To do: Line by line, repeat the data below exactly, beginning at the first line and ending at the line with "1212x621 pixels.". Omit pictures.

(Screenshot grounding data)
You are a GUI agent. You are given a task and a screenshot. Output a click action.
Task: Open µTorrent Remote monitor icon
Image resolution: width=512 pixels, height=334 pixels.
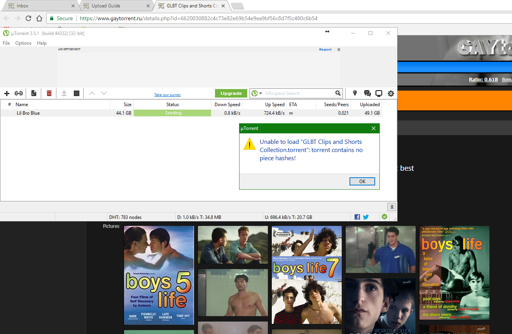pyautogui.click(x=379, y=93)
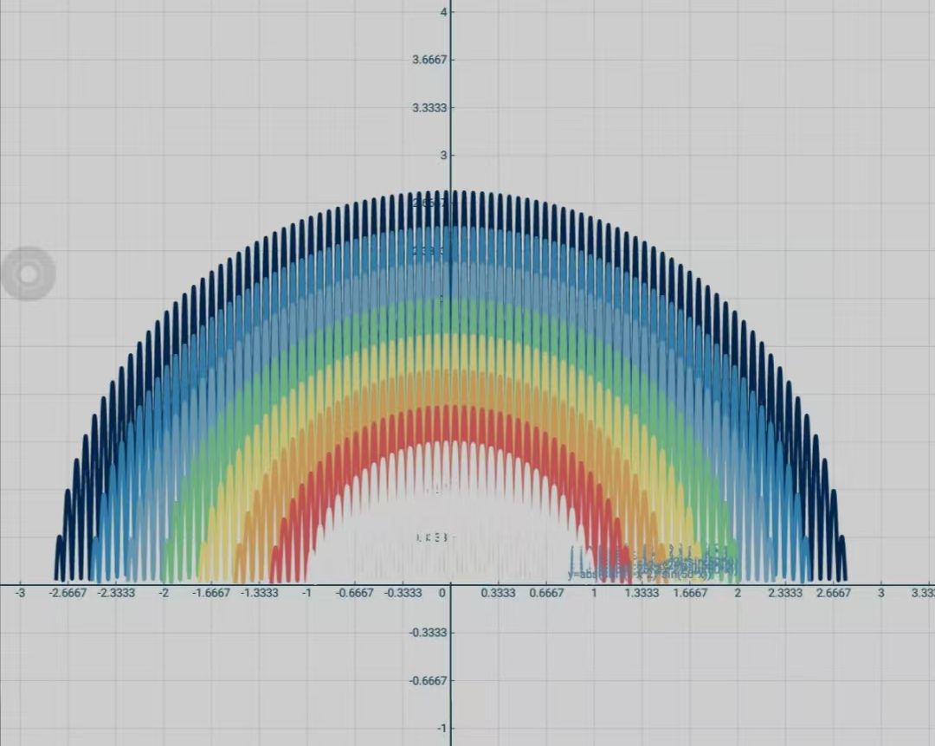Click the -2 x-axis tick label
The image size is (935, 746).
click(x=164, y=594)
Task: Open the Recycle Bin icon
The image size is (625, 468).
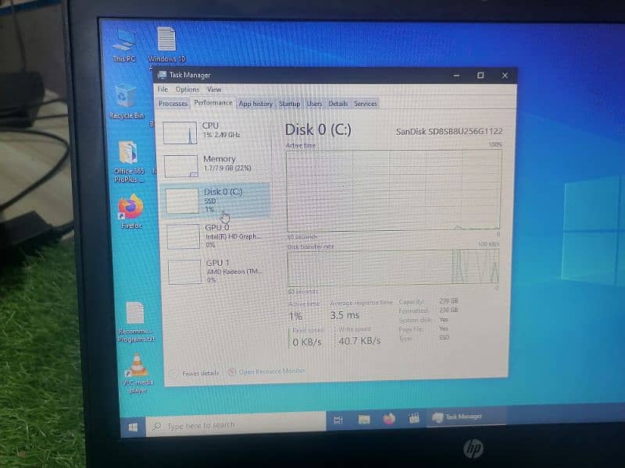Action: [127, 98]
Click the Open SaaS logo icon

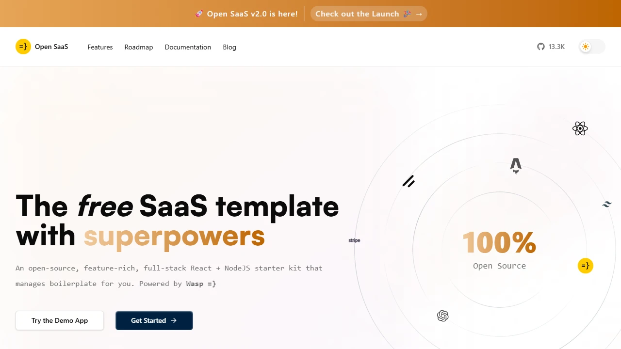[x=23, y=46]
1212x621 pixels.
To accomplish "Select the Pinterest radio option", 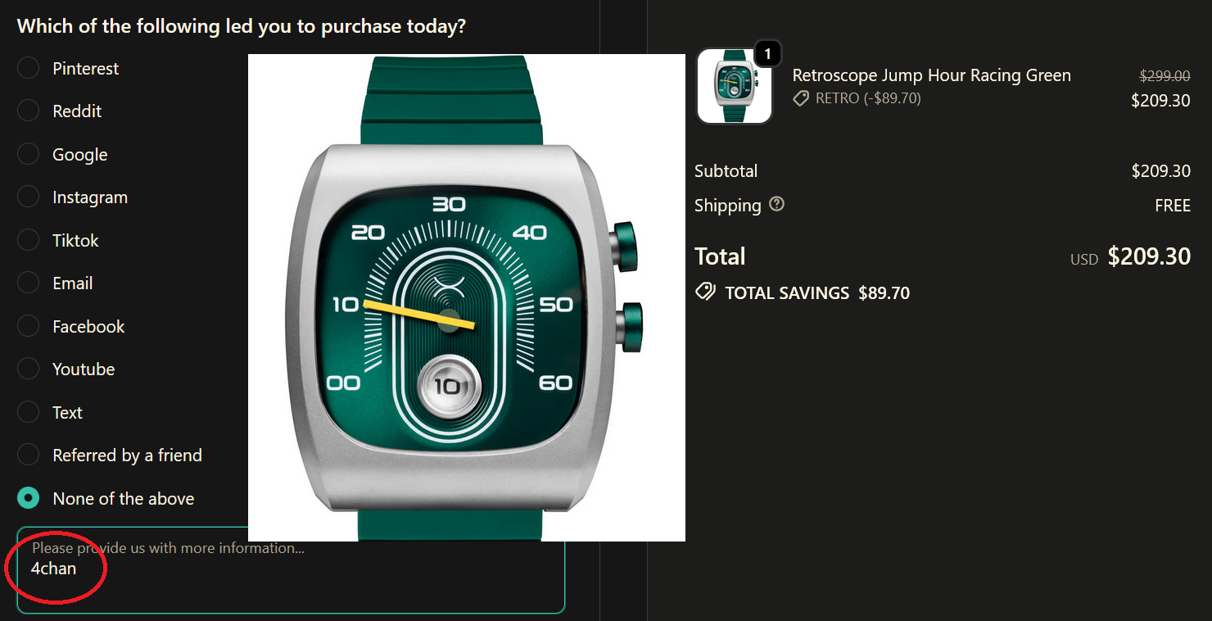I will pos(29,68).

Reply to the exercise:
You are a GUI agent. You are given a task and a screenshot. Output a click action.
Task: Open µTorrent Remote monitor icon
Image resolution: width=512 pixels, height=334 pixels.
pyautogui.click(x=379, y=93)
Click the -2 x-axis tick label
The image size is (935, 746).
click(x=164, y=594)
Task: Open the Recycle Bin icon
The image size is (625, 468).
Action: [127, 98]
Click the Open SaaS logo icon

[x=23, y=46]
1212x621 pixels.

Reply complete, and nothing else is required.